DATA TO PROCESS
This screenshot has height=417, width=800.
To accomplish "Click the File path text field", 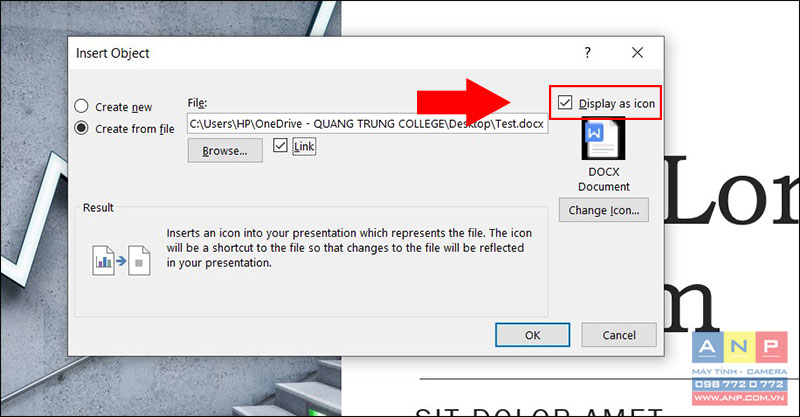I will coord(367,124).
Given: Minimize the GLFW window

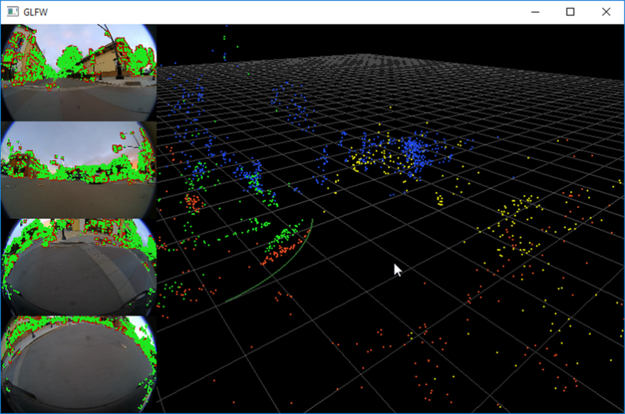Looking at the screenshot, I should pyautogui.click(x=535, y=12).
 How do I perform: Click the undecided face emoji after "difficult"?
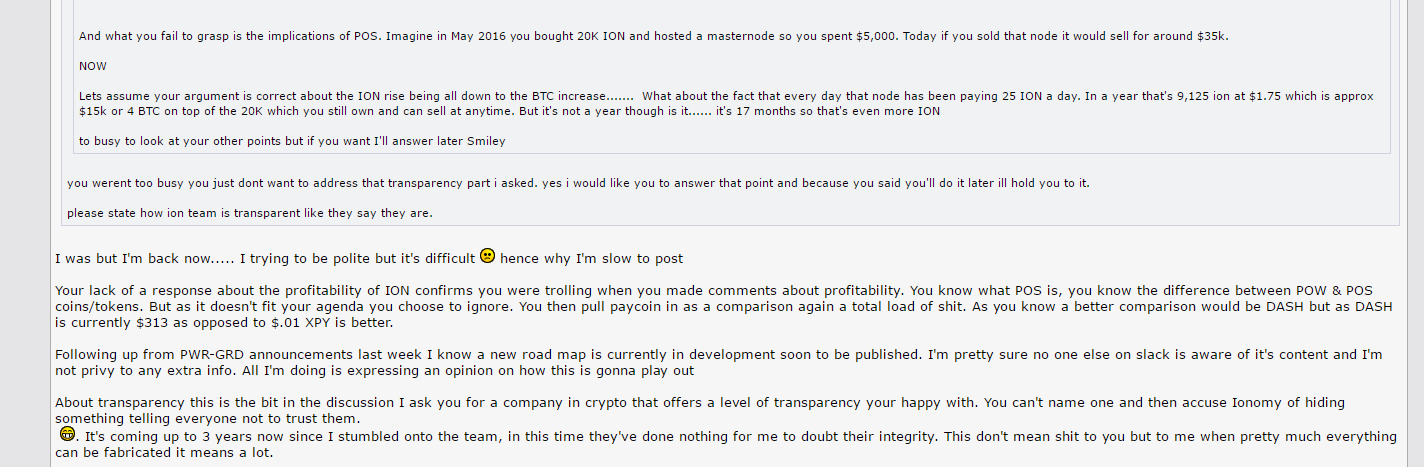(487, 256)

TASK DIRECTIONS
What is needed is a verbatim copy of the lines running from the one with "How do I perform: Click" through the last line of the listing above, excluding any pictures.

SOLUTION
 How do I perform: Click the undecided face emoji after "difficult"?
(487, 256)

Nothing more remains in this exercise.